Le programme riche a été remplacé par la « salle de repos », où les visiteurs·euses peuvent regarder des films et sont autorisé·es à prendre un moment pour se reposer. « Surtout au début, il n'était pas toujours facile d'expliquer aux gens pourquoi les activités ne prenaient pas lieu cette année », se souvient Rachel : « Simplement, parce qu'ils n'ont souvent pas d'accès à ces informations. C'est là que nous devons encore éduquer ». Un tableau manuscrit, se situant à côté du comptoir des tickets repas, affiche donc maintenant les chiffres actuels des infections et des décès. Il est mis à jour quotidiennement, au plus tard lorsque l'un·une des visiteurs·euses demande « comment les chiffres ont l'air aujourd'hui », déclare Catia Gomes, qui travaille pour Inter-Actions. Après la grande surprise du printemps, WAK est l'un des endroits qui s'est sérieusement préparé à une deuxième vague et qui s'en sort maintenant bien dans ces circonstances. Environ 200 masques sont distribués chaque jour, ainsi que des produits hygiéniques, tels que des brosses à dents et du savon. Si quelqu'un·une attend les résultats du test de dépistage, il·elle est isolé·e dans le deuxième bâtiment, tandis que les cas positifs sont mis en quarantaine et accueillis dans d'autres locaux de la Croix-Rouge. Environ 50 personnes ont été des cas suspects depuis le début de l'année, dont une dizaine depuis l'ouverture du WAK le 16 novembre.

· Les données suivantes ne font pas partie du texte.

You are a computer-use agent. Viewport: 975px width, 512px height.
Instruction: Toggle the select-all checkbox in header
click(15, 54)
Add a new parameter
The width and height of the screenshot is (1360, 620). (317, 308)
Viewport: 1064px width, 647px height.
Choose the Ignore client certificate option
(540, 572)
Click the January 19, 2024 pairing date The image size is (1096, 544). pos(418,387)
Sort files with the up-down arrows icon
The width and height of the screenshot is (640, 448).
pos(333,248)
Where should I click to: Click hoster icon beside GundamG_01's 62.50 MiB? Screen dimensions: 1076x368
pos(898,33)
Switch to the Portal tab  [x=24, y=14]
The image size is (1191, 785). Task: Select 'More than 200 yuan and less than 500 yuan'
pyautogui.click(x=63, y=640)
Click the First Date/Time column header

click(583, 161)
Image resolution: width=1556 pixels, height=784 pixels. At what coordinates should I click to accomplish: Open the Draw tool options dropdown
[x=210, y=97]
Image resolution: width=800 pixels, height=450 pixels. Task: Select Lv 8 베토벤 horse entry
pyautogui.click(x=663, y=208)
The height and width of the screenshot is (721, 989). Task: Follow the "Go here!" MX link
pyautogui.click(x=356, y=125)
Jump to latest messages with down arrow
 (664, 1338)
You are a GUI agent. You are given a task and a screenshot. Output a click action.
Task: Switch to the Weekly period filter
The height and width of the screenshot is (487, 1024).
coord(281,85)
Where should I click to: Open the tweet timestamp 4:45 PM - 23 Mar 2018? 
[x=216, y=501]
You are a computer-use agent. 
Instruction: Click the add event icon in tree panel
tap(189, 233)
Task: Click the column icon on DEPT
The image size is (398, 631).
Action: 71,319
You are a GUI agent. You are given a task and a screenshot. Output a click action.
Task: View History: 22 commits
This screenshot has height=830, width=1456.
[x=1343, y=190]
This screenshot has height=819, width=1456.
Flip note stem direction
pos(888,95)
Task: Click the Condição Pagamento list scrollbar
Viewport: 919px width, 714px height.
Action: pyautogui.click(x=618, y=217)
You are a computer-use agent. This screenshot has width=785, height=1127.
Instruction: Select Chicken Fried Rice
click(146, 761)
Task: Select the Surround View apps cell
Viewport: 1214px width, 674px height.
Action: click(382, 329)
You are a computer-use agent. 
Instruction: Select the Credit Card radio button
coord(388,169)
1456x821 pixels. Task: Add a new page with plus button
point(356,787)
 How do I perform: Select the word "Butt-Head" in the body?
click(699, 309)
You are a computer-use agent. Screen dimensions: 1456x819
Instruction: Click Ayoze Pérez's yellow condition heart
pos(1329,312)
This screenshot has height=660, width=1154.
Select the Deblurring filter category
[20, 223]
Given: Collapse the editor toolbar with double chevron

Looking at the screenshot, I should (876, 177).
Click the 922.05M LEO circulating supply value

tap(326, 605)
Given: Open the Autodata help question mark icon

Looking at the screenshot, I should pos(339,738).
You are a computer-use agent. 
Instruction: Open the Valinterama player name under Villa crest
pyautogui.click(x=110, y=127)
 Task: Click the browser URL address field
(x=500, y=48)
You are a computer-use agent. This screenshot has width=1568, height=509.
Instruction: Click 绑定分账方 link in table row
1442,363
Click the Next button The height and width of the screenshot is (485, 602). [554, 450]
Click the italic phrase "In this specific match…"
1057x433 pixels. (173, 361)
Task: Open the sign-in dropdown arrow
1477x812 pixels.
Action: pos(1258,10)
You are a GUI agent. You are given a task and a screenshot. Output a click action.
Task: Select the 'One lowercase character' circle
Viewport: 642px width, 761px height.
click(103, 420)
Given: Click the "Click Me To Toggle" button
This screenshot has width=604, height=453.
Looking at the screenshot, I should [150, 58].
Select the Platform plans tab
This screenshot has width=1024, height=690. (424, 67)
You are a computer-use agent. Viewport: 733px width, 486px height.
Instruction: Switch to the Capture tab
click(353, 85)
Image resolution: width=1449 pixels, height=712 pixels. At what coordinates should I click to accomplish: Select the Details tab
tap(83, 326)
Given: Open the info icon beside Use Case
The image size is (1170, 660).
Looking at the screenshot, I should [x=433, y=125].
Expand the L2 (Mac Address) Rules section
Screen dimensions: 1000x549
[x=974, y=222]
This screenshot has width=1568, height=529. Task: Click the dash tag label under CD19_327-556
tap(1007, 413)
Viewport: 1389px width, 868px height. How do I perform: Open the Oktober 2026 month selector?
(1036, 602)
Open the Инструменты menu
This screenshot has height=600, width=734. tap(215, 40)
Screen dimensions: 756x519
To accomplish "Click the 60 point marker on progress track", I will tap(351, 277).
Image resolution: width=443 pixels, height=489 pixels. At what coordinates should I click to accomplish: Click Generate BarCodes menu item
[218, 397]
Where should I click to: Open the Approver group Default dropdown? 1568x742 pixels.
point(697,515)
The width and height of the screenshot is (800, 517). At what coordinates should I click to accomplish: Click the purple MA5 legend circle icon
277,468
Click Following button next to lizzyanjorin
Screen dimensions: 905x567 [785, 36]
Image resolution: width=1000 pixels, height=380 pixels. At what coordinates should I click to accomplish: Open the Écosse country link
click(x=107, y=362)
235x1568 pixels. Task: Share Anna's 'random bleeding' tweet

Ce que tous les gens, visiteurs·euses, employé·es et bénévoles ont apparemment en commun, c'est qu'ils·elles sont heureux·euses que ce lieu existe. En même temps, ils·elles espèrent qu'un jour il ne sera plus nécessaire qu'il existe. Eric et Jenny disent qu'ils·elles peuvent recommander à chacun·chacune de s'engager et au moins une fois à faire un bénévolat dans la WAK. Attention : selon Diana, les volontaires ne viennent presque jamais uniquement une fois.